Shingles can be treated—and now prevented
The blistering rash of herpes zoster is usually unilateral.
At a glance
- Herpes zoster, or “shingles,” is caused by a reactivation of varicella-zoster virus lying dormant in the sensory ganglia.
- Herpes zoster has a characteristic prodrome stage marked by pain,
tingling, itching, and burning.
- Zostavax, a new live attenuated zoster vaccine, is recommended prophylactically for adults aged 60 years and older.
- Zostavax has been shown to be effective in preventing herpes zoster but is not indicated for treatment of herpes zoster or postherpetic neuralgia.
With the aging of the U.S. population, the number of herpes zoster (HZ), or shingles, cases is increasing dramatically. Lifetime incidence of HZ, a reactivation of varicella-zoster virus (VZV) lying dormant in the sensory ganglia, is estimated at 10%-20%; the incidence in people aged 85 and older is as high as 50%.1
The pain of postherpetic neuralgia (PHN), often described as burning, throbbing, or aching, is frequently the most debilitating aspect of HZ. Pain syndromes may result in chronic fatigue, sleep disorder, and psychiatric disorders, such as depression or anorexia. In the elderly, pain from PHN disrupts basic activities of living, such as dressing, bathing, and walking.1 A substantial subset of elderly patients with HZ is refractory to treatment and has a poor prognosis for PHN relief. In these patients, pain often worsens over time. The incidence and severity of HZ are also higher among immunocompromised individuals. Those with HIV/AIDS have a 12- to 17-fold greater risk of developing HZ; the incidence in patients with hematologic malignancies ranges from 5% to 25%.

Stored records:

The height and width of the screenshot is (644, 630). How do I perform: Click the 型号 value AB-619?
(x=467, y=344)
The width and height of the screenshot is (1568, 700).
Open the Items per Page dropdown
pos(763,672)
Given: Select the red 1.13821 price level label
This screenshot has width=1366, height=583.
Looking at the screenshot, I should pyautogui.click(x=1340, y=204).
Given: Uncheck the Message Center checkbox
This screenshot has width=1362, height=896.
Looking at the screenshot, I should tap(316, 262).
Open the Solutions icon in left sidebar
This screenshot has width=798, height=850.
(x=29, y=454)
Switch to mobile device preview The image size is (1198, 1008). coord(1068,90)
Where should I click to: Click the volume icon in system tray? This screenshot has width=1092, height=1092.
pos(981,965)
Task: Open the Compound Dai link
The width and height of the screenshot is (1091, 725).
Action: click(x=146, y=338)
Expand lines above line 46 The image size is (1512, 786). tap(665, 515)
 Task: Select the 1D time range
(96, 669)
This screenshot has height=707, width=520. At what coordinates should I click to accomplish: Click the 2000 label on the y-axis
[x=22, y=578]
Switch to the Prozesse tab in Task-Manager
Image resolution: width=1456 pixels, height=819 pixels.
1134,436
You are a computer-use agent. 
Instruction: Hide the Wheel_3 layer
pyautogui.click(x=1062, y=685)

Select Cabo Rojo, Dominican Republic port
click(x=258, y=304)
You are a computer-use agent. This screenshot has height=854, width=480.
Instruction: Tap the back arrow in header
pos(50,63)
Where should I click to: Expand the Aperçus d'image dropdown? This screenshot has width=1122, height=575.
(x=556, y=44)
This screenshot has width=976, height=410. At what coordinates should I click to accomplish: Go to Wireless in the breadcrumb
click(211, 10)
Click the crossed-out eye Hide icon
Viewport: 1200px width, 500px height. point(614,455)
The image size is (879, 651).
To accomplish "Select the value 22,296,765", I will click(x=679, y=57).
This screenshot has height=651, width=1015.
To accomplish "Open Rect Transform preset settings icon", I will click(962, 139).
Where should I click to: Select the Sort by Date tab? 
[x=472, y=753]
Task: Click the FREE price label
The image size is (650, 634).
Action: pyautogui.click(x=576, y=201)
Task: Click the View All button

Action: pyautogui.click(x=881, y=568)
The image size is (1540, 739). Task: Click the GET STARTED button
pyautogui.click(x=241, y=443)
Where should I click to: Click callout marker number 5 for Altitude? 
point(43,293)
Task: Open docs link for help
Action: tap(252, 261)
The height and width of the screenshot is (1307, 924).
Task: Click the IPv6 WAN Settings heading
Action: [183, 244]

EXERCISE OBJECTIVE –
Continue the shingles article from where it stops, in the same style.

RESULT –
Clinical presentation and treatmentHZ has a characteristic prodrome stage marked by pain, tingling, itching, and burning. Patients may also have a mild, viral-like syndrome with fever and malaise. Depending on its location, the pain can be so severe that HZ may be mistaken for other serious conditions, including MI, cholecystitis, muscle pain, and migraine. The eruption of HZ is a unilateral rash in one or two dermatomes. The rash, which is maculopapular at first and then becomes vesicular, most often has an erythematous base. Lesions evolve over 7-10 days and heal over two to three weeks.
Antiviral therapy should ideally begin within 72 hours after the initial outbreak. Studies show that antiviral therapy shortens the duration of the outbreak by one to three days compared with placebo and that acute pain resolves more rapidly with these medications.2,3
Three antiviral agents are available for HZ: acyclovir, famciclovir, and valacyclovir. Because of their greater bioavailability and ease of use compared with acyclovir, famciclovir and valacyclovir have become the standard treatment for HZ. Antiviral treatment cannot prevent PHN. However, a randomized, double-blind, controlled trial showed that famciclovir can reduce PHN duration. Immunocompetent patients who had uncomplicated HZ (N=419) were assigned to a seven-day course of famciclovir 500 mg or 750 mg or placebo t.i.d. Lesions were assessed until full crusting occurred and then weekly until healing. Pain was assessed monthly for five months after lesions healed. Famciclovir accelerated lesion healing while shortening the period of viral shedding by one to two days and the median duration of PHN by approximately two months.3
In the acute phase of HZ, minor pain may be treated with analgesics, nonsteroidal anti-inflammatory drugs, or antihistamines. For many patients, these medications do not suffice. Other options include anticonvulsants, tricyclic antidepressants, and anesthetics.